Great Japanese Kaiseki at Kyo Ya (1* Michelin)
On a recent weekend, D and I had an excellent, multi-course, seasonal kaiseki dinner at Kyo Ya.
This hidden gem, 1* Michelin Japanese restaurant is found in East Village and it’s opened at least six years now. The restaurant does not have a website, any social media channels, and if you want to make a reservation (you need to make one at least 2 days in advance for a kaiseki), it has to be done the old school way — calling them. Even when you arrive at the restaurant, the only sign posted is “Open” and leads you to a stairway to its subterranean entrance with a hostess to warmly greet you.
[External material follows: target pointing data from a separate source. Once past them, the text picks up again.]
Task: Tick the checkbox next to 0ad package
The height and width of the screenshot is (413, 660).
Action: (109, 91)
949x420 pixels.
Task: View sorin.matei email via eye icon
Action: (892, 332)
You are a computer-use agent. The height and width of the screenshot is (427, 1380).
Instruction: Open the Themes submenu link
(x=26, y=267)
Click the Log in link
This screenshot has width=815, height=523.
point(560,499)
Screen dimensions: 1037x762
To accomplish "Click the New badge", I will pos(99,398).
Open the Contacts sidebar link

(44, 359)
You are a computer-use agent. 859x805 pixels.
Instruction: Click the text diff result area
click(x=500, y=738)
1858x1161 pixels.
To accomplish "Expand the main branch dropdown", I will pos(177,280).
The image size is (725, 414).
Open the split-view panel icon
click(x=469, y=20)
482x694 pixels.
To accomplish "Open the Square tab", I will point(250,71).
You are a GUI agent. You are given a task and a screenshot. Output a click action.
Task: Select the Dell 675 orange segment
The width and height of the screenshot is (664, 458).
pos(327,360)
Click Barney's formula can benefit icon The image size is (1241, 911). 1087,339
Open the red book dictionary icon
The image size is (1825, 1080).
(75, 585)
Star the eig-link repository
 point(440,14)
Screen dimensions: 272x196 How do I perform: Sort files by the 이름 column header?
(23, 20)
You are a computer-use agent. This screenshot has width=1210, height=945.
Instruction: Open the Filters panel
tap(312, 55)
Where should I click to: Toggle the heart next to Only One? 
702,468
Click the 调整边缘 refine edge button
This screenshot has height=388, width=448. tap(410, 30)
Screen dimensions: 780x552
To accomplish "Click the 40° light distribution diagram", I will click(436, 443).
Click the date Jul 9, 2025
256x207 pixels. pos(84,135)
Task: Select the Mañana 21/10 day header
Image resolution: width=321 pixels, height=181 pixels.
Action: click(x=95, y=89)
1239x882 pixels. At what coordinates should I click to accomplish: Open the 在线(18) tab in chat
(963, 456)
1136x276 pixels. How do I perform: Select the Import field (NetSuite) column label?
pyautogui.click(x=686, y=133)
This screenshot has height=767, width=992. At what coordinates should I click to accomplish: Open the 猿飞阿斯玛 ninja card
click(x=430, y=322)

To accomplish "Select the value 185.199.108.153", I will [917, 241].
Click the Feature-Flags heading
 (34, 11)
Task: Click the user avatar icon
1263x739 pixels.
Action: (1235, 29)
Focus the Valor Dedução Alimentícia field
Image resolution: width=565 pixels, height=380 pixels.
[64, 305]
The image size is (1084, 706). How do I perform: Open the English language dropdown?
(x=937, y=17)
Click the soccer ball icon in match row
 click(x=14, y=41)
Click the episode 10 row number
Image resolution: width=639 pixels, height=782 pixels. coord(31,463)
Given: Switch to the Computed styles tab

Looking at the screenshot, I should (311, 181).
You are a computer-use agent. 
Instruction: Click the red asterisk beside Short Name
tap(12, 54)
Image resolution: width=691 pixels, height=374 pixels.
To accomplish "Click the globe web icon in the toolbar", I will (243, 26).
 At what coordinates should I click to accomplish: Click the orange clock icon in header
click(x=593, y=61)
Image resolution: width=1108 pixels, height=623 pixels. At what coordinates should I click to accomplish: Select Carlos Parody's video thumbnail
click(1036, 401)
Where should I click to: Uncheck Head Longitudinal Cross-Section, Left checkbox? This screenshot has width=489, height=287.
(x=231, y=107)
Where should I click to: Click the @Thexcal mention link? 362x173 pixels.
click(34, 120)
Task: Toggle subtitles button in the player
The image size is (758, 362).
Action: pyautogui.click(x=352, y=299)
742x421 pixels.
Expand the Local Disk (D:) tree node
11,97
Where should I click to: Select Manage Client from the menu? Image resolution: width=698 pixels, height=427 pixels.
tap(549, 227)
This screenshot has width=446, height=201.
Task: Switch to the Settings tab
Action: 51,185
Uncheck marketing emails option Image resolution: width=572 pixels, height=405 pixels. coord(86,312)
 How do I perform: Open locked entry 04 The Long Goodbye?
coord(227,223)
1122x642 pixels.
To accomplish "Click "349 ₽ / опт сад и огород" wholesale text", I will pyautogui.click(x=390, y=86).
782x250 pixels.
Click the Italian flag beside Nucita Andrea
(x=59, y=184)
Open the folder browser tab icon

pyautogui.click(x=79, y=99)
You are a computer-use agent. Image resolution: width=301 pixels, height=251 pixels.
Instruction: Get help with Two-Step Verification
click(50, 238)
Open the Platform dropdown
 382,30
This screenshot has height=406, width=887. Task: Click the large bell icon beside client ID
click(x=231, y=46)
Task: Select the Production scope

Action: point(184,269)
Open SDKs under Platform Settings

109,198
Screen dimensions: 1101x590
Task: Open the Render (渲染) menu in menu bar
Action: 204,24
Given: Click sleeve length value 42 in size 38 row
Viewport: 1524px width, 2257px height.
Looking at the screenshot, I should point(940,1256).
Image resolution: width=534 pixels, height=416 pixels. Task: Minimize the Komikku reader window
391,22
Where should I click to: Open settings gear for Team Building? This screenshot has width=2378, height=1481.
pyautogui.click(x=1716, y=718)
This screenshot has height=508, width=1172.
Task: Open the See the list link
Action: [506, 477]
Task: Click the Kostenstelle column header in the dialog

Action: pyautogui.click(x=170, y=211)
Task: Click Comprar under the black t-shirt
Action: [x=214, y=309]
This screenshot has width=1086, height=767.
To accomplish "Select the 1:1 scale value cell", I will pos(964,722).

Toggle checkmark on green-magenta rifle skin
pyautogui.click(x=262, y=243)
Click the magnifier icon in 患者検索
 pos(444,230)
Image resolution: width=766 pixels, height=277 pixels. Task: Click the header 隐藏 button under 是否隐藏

Our first course Zatsuki was wonderful. A bite of crunchy puffed rice topped with grilled sanma tempered by its slightly sweet marinade. We paired with a delightful Yoshinogawa Ginjo sake throughout the meal. Buttery, silky bodied sake with hints of nuts.
The Sakizuke topped with house made botarga was a unique dish of chilled spaghetti squash, carbonara style. Creamy, slightly crunchy from the squash and the botarga’s punchy seafood flavors made it interesting.
Going along with the theme of fish, the Oshinogi are two slices of tempura tuna and Madai red snapper maki roll. Grease less, delicately crisp rolls that had pronounced flavors of both fish.
The fourth course called Owan was incredibly memorable for the tetsubin mushi soup set in a beautifully rustic iron teapot. Clear and boldly flavored as consommé flavored with Hamo pike eel, Matsutake mushrooms, and onion. I kept thinking to myself I need to have a pot of this everyday, especially in the chilly climes we’re having in New York City.
The Yakimono course is a slice of Amadai tile fish tsubu miso-yaki, Matsuba chive and Satoimo potato. The sweet-salty treatment of the miso marinade was tasty and the chewy, almost mochi-like potato balls gave it an interesting texture to the whole dish.
The Nimono read the most unique dish of the bunch – dried persimmon, fresh persimmon, Ebishimjo agedashi, Dominican pepper and ginko nuts “Kyuju.” It’s a play of textures from the silky, sweet fresh persimmon and the slightly chewier dried persimmon. The various tempura of ground shrimp and tofu mixture was delicious. The mildly spicy Dominican pepper and ginko nuts were good albeit a touch greasier than I expected. The broth was tasty but had a little too much soy sauce for my preference.
Next up was the Tomezakama. A small mound of noodle-shaped, umi-somen seaweed topped with grated, subtly sweet Oroshi Hosui pear and served on the side, dashi vinegar. Clean flavors that would set us up for the climax of the meal.
The eighth course is Oshokuji, a large clay pot containing a generous amount of Maitake mushroom and Jidori Kamadaki rice that our waitress mixed and graciously served us. One the side, we were served a lacquer bowl of salty red miso soup and mouse made daikon radish pickles to accompany our bowl of rice. (It is Maitake mushroom season and the Japanese revere this mushroom like the French and Italian would for truffles.) The miso soup added the needed salinity for the bowl of wonderful mushroom rice and the daikon pickles added a subtle bitter and sweetness.
To finish our meal, the dessert is truly a play on beloved Japanese flavors — matcha green tea, adzuki red bean and hojicha. The cube of matcha green tea and red bean bavarois cake was perfect. Not too sweet, a nice balance of creamy and chunky from the red bean bavorois filling. The hojicha ice cream was great. Toasty, nutty flavors of the hojicha shined on this not too dense ice cream.
This was a great meal. The menu was well thought out (as in the succession of courses made sense). Service was cordial and professional. And since they do offer an a la carte menu, I would stop by again for their other dishes.